=== Begin Enclosure ===

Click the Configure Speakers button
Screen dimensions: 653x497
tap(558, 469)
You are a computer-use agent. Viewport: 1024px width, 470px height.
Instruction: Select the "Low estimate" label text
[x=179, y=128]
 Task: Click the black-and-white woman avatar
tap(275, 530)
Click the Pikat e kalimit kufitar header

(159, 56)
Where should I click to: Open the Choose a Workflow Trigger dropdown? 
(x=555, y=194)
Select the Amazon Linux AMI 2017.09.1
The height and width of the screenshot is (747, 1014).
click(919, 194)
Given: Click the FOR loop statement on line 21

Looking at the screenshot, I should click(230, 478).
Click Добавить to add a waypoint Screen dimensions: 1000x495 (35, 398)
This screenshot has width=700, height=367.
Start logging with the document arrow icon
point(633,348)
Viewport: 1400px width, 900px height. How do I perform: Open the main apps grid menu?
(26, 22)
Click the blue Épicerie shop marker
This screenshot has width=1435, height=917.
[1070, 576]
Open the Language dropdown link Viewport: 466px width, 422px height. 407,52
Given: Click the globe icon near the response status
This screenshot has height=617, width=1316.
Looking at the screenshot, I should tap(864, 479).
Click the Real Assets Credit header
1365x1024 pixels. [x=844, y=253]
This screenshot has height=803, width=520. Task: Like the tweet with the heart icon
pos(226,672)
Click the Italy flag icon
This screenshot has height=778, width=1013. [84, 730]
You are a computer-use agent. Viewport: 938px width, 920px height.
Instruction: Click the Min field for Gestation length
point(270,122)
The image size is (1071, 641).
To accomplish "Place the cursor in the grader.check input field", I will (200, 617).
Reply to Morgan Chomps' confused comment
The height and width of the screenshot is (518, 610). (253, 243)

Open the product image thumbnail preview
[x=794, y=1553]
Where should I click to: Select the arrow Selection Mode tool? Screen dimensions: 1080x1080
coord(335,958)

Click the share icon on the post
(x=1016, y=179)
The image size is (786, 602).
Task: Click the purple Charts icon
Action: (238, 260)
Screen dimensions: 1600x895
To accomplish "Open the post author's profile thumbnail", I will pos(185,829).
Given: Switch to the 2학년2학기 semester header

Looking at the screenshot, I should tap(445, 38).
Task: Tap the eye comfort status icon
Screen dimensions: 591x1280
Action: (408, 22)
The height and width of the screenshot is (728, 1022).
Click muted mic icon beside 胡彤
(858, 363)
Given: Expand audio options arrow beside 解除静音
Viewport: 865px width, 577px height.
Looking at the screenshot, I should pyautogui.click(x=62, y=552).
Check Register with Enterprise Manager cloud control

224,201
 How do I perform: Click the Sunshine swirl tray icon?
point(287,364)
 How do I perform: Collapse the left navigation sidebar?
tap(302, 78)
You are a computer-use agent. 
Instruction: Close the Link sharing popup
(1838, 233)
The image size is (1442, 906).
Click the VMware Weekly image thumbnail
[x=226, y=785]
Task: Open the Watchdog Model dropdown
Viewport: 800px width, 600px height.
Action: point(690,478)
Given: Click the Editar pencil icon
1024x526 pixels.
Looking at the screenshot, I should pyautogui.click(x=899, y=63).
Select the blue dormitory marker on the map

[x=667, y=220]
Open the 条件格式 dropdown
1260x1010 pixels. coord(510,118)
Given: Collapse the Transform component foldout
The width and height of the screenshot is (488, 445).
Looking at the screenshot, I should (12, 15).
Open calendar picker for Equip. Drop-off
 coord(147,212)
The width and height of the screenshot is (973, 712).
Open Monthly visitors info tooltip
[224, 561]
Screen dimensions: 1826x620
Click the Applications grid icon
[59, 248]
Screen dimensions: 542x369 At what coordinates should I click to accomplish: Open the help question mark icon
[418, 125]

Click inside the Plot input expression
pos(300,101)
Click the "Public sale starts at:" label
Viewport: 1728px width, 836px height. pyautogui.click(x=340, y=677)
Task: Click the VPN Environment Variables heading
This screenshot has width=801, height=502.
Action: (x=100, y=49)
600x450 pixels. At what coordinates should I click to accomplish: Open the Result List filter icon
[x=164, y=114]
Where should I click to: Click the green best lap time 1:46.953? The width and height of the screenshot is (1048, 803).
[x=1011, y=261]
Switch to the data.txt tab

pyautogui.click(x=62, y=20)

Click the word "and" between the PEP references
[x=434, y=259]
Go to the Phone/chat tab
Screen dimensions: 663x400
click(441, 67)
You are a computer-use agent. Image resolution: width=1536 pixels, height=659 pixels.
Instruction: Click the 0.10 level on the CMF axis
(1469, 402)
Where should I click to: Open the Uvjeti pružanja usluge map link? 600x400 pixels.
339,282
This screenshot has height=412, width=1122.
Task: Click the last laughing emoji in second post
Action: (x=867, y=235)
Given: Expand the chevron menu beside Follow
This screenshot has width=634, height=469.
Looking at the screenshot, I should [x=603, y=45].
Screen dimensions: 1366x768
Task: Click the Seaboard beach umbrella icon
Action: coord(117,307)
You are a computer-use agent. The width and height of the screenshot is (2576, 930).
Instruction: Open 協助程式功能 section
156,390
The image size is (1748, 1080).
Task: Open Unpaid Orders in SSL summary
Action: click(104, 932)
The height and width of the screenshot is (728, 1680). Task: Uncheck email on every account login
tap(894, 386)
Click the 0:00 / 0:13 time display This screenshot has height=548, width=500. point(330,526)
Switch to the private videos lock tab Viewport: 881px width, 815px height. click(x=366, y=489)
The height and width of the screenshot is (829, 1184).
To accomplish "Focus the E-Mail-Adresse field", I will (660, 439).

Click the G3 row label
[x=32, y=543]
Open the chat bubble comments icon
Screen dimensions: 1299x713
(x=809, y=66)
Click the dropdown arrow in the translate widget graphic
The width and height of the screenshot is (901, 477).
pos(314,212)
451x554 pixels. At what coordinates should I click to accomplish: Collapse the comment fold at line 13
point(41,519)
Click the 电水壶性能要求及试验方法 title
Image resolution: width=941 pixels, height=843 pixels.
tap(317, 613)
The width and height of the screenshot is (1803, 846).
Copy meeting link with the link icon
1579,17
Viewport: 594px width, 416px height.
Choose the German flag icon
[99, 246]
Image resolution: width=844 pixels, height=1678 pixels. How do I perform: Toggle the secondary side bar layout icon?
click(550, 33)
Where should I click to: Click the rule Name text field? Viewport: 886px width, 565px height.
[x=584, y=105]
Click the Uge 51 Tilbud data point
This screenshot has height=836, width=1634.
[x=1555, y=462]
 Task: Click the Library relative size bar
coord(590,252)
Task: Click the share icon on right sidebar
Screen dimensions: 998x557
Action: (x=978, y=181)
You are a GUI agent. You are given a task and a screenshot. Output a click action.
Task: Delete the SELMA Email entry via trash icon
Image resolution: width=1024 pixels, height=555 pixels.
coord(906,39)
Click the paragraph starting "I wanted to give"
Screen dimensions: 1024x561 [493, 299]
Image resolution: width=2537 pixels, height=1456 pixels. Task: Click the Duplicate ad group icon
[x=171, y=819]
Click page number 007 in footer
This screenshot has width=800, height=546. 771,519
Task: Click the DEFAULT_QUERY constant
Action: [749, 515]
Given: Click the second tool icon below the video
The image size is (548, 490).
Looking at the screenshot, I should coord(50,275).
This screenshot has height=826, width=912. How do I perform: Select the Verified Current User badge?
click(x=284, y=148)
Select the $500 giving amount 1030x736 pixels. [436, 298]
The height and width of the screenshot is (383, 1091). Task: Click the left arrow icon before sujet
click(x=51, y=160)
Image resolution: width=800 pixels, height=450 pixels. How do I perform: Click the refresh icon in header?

=== End Enclosure ===

In the listing, find all lines with the string "computer" and copy them.

You are a computer-use agent. Viewport: 1024px width, 470px height.
You are a computer-use agent. Viewport: 938px width, 920px height.
You are a computer-use agent. 
You are a computer-use agent. Image resolution: width=1536 pixels, height=659 pixels.
You are a computer-use agent. The width and height of the screenshot is (2576, 930).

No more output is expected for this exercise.